_Texto extraído:_
☆ ☆ ☆
Esos meses oscuros me llevaron a buscar más la presencia del Señor, a buscarlo en oración, a leer Su palabra. También fue una época donde pude examinarme a la luz de la Biblia y de arrepentirme por áreas de mi vida en las cuales no estaba siendo obediente. Mis inseguridades me llevaron a desconectarme del mundo, pero al mismo tiempo a conocer más a Dios. En Su palabra descubrimos que a veces las respuestas a nuestras oraciones son un Sí como le respondió a Ana, la madre de Samuel, y a mí, respecto a mi embarazo, pero otras veces como le dijo a Pablo: “pero El me ha dicho: «Con mi gracia tienes más que suficiente, porque mi poder se perfecciona en la debilidad.» (2 Cor. 12:9, RVC).
¡Qué hermosa revelación! Entonces oré nuevamente al Creador y le dije: “Señor si no me vas a devolver la movilidad de mi cara, por favor dame de Tu gracia para yo poder acercarme a las almas nuevamente sonriendo en el espíritu y que lo puedan notar”. A partir de ese momento me comencé a llenar nuevamente del gozo inmutable del Señor, que se origina en el sacrificio de Cristo por nuestros pecados para llevarnos a la esperanza de la vida eterna, y que no debe cambiar por ninguna situación temporal o permanente que esté pasando en mi vida.
Es cierto que Dios, como Padre bondadoso y misericordioso, responde nuestras peticiones a sueños o metas que tenemos en este mundo, pero no siempre esas respuestas son acordes a lo que nosotras queremos. Hay mujeres que han orado por ser madres y no han podido quedar embarazadas; otras, por un esposo y no se han casado; otras por sanación de una enfermedad y no se han curado; otras, por un ascenso o por un buen empleo y no lo han obtenido; otras, por restauración de sus relaciones matrimoniales o familiares y no la han alcanzado. Y entonces nos podemos preguntar: ¿Nos basta la gracia de Dios? ¿Está perfeccionándose el poder de Dios en nuestra debilidad? ¿Estoy viviendo gozosa en el Señor o me siento frustrada porque mis metas personales no tienen éxito? ¿Es más importante el plan de Dios para mi vida y la de mi prójimo que mis aspiraciones humanas?
☆ ☆ ☆
_Material extraído:_
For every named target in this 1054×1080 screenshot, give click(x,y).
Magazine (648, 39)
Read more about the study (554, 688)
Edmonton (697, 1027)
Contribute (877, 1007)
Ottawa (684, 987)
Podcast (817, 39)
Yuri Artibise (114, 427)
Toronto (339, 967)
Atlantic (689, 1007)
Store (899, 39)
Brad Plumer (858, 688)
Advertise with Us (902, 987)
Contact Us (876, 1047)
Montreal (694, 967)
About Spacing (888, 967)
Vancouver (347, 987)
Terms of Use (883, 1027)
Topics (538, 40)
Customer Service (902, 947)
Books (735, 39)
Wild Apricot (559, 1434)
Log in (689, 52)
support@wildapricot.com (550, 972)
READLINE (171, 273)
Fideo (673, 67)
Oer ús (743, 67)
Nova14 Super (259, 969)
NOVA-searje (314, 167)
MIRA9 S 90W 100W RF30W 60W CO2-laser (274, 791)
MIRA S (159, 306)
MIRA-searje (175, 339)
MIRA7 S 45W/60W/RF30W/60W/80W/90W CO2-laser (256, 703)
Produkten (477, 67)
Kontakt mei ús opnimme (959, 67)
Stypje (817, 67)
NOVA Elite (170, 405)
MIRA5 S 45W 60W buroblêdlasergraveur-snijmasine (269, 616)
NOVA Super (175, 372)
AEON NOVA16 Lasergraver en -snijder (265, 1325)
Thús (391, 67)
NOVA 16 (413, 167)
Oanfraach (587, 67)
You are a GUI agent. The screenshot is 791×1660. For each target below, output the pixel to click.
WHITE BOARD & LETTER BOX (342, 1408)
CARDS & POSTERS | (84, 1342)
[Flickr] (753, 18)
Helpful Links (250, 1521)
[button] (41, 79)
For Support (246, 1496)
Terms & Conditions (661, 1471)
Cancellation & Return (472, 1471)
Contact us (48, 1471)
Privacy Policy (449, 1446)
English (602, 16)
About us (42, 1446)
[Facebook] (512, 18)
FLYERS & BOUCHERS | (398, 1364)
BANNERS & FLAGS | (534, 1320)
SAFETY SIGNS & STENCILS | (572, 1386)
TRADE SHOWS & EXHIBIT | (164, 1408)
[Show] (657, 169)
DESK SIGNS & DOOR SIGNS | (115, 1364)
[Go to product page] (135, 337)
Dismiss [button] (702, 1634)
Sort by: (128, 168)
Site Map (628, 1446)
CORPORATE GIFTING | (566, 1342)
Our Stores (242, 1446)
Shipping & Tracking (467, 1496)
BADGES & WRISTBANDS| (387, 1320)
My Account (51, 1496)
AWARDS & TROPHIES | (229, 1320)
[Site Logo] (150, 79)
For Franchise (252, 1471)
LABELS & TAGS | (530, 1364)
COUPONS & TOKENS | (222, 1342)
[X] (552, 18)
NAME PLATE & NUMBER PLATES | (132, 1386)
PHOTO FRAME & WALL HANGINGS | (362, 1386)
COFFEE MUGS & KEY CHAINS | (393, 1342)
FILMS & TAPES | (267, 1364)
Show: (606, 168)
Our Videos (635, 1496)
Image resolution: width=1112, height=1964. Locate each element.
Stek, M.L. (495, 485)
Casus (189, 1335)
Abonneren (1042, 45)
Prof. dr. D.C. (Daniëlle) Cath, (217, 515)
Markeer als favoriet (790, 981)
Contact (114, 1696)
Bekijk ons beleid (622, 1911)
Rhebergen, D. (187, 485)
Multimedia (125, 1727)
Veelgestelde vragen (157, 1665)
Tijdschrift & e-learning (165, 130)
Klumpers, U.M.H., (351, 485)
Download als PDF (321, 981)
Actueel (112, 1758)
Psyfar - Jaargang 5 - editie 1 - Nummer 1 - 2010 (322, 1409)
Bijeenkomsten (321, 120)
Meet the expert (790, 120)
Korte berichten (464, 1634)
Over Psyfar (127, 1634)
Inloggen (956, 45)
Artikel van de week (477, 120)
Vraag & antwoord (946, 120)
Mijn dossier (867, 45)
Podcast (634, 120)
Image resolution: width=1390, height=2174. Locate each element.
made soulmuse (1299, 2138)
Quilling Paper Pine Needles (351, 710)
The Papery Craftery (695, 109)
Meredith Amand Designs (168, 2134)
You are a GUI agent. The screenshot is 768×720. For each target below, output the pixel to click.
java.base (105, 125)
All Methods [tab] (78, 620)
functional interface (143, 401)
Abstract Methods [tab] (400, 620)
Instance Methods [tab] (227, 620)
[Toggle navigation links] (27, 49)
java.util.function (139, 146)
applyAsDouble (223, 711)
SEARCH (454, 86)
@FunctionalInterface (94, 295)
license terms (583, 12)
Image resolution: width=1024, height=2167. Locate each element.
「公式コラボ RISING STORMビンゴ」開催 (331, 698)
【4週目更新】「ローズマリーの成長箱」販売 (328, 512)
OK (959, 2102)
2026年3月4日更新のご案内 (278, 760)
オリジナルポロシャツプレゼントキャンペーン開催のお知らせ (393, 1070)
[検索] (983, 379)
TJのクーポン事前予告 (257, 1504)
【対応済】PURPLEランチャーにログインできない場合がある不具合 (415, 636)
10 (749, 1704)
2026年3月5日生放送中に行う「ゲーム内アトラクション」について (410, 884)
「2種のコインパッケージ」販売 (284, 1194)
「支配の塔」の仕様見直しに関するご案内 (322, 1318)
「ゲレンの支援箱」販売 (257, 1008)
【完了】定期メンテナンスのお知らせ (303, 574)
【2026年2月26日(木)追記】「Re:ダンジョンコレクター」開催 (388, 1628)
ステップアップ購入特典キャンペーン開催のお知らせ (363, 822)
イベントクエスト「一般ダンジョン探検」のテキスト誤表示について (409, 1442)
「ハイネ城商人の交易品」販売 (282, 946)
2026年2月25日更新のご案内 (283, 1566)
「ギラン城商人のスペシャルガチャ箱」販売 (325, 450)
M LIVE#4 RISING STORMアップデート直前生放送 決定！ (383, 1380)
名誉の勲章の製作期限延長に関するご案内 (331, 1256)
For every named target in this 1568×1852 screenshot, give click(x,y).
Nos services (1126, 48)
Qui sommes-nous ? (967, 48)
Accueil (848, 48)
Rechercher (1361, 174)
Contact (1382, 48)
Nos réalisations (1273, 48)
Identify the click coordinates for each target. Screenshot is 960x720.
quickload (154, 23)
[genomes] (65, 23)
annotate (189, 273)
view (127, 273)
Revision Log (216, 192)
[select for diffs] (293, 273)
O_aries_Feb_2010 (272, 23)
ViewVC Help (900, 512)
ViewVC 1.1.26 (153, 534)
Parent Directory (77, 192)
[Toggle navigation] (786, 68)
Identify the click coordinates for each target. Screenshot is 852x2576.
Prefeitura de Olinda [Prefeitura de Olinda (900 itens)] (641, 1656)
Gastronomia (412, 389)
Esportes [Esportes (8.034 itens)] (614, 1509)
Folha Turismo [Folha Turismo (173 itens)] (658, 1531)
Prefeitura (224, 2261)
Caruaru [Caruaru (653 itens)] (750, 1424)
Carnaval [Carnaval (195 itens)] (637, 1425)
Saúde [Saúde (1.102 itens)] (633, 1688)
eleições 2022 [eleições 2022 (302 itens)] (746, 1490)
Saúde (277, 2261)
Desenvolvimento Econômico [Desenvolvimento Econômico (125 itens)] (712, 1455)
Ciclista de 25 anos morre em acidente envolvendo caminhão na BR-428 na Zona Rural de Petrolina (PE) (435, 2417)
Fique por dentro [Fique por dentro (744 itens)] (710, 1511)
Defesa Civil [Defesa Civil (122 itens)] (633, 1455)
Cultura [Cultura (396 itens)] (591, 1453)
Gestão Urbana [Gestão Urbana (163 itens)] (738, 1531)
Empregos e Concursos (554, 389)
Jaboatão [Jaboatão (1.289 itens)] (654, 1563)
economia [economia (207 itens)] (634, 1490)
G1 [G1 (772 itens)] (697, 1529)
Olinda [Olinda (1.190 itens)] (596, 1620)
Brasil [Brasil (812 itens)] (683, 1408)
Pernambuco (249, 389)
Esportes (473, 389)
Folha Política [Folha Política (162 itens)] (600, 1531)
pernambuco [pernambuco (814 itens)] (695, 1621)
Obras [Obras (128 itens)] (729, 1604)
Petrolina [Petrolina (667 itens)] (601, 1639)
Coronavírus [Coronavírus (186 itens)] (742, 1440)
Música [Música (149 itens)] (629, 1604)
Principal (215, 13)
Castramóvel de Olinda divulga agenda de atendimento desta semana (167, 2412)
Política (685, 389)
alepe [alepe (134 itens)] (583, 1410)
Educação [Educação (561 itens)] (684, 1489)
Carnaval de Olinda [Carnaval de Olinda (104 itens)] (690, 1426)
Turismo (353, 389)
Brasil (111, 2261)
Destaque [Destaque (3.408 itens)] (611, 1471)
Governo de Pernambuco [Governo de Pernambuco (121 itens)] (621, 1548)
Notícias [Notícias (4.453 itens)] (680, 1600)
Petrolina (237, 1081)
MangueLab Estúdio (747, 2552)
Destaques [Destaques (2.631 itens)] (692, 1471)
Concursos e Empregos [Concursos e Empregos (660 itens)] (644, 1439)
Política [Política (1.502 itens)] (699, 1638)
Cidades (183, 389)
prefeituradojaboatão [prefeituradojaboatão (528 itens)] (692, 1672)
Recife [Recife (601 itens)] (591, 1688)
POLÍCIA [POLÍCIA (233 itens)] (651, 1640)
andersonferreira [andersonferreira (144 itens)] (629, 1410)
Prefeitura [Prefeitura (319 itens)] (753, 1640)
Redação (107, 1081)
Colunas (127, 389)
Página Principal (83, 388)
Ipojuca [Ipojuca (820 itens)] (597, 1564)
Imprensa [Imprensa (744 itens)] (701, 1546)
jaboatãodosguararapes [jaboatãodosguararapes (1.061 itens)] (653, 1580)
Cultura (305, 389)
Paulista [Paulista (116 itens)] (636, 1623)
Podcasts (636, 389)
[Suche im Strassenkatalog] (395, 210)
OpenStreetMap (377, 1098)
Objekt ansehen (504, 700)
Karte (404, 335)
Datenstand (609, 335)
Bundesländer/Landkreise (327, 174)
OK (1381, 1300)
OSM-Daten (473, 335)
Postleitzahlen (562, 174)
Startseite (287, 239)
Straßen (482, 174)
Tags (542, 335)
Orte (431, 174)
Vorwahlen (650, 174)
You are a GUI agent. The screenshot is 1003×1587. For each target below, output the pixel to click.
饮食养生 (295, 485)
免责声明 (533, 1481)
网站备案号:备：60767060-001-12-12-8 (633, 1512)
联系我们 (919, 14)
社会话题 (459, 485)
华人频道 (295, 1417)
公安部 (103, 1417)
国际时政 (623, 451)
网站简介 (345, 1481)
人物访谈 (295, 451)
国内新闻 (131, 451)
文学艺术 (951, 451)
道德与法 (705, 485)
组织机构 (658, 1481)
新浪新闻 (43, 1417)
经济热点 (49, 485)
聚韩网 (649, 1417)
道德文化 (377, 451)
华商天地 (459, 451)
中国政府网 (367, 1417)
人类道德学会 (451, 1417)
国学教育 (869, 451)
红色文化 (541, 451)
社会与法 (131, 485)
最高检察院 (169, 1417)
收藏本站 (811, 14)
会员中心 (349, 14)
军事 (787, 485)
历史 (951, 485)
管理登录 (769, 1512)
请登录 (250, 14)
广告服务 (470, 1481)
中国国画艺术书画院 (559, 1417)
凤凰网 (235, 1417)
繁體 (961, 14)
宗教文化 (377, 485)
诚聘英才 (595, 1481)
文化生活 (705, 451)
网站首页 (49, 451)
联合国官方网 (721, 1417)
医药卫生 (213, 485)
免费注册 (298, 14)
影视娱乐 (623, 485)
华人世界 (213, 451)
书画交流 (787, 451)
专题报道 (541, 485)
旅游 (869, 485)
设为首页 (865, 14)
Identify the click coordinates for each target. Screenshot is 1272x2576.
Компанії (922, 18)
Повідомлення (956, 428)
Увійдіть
☆ ☆ ☆
_Conjunto de tareas:_
1. En el texto sobre la gracia de Dios, ¿qué cita bíblica recoge lo que Dios le dijo a Pablo?
2. Continúa el texto sobre la gracia de Dios a partir de su última oración.

_Conjunto de respuestas:_
1. 2 Corintios 12:9 (RVC).

2.
Entonces, ¿será que la plenitud de mi gozo está en la maternidad, o en el matrimonio, o en la belleza, o en una carrera exitosa o saber que no tengo ninguna enfermedad?
No es que sea pecado tener aspiraciones en esta vida, el problema es cuando vivimos frustradas por no lograrlas y perdemos el gozo de la salvación, o cuando estas metas terrenales ocupan el lugar en nuestro corazón que le pertenece al Soberano Creador.
De acuerdo con el criterio del mundo siempre nos faltará algo para sentirnos plenas: más estatura, un rostro hermoso, un esposo, un hijo, un nieto, más o menos peso corporal, un título universitario, un ascenso, una casa propia o una más grande; pero la palabra de Dios en Colosenses 2:9-10 nos dice en dónde está esa plenitud que debemos sentir: “Porque en El habita corporalmente toda la plenitud de la Deidad, y en él, que es la cabeza de toda autoridad y poder, ustedes reciben esa plenitud”.
¿Qué es más importante para nosotras? ¿El éxito personal o ser conformadas a la imagen de Cristo?